Task requirements:
Retype the OntoRAG language-support code from "Provides language detection, translation, and" to "logger = logging.getLogger(__name__)".

Extract to read:
■ ■ ■ ■ ■
Multi-language support for OntoRAG.
Provides language detection, translation, and multilingual query processing.
"""
import logging
from typing import Dict, Any, List, Optional, Tuple
from dataclasses import dataclass
from enum import Enum
logger = logging.getLogger(__name__)
class Language(Enum):
"""Supported languages."""
ENGLISH = "en"
SPANISH = "es"
FRENCH = "fr"
GERMAN = "de"
ITALIAN = "it"
PORTUGUESE = "pt"
CHINESE = "zh"
JAPANESE = "ja"
KOREAN = "ko"
ARABIC = "ar"
RUSSIAN = "ru"
DUTCH = "nl"
@dataclass
class LanguageDetectionResult:
"""Language detection result."""
language: Language
confidence: float
detected_text: str
alternative_languages: List[Tuple[Language, float]] = None
@dataclass
class TranslationResult:
"""Translation result."""
original_text: str
translated_text: str
source_language: Language
target_language: Language
confidence: float
class LanguageDetector:
"""Detects language of input text."""
■ ■ ■ ■ ■
Source material:
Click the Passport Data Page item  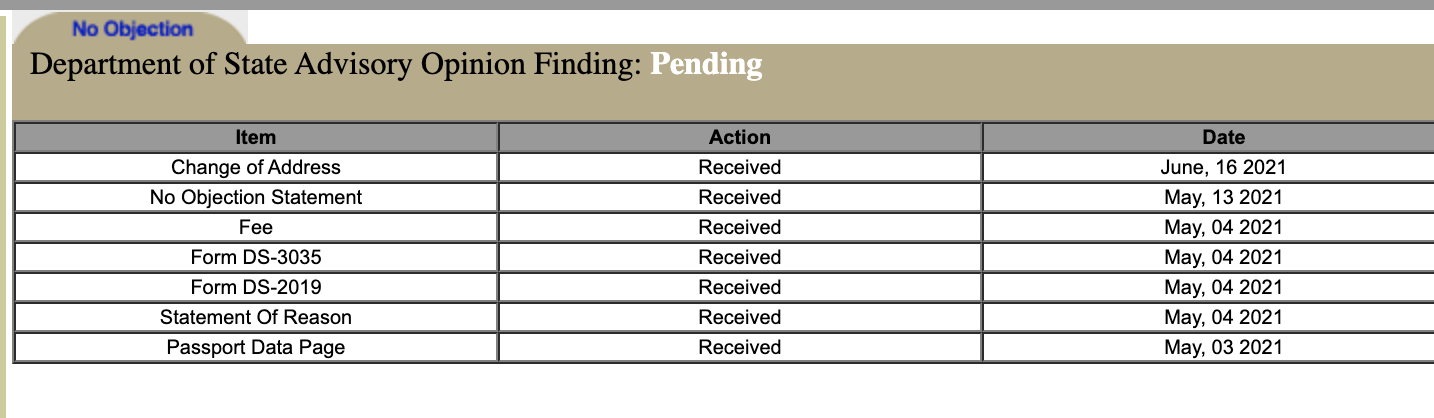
■ ■ ■ ■ ■
Exercise answer:
Provides language detection, translation, and multilingual query processing.
"""
import logging
from typing import Dict, Any, List, Optional, Tuple
from dataclasses import dataclass
from enum import Enum
logger = logging.getLogger(__name__)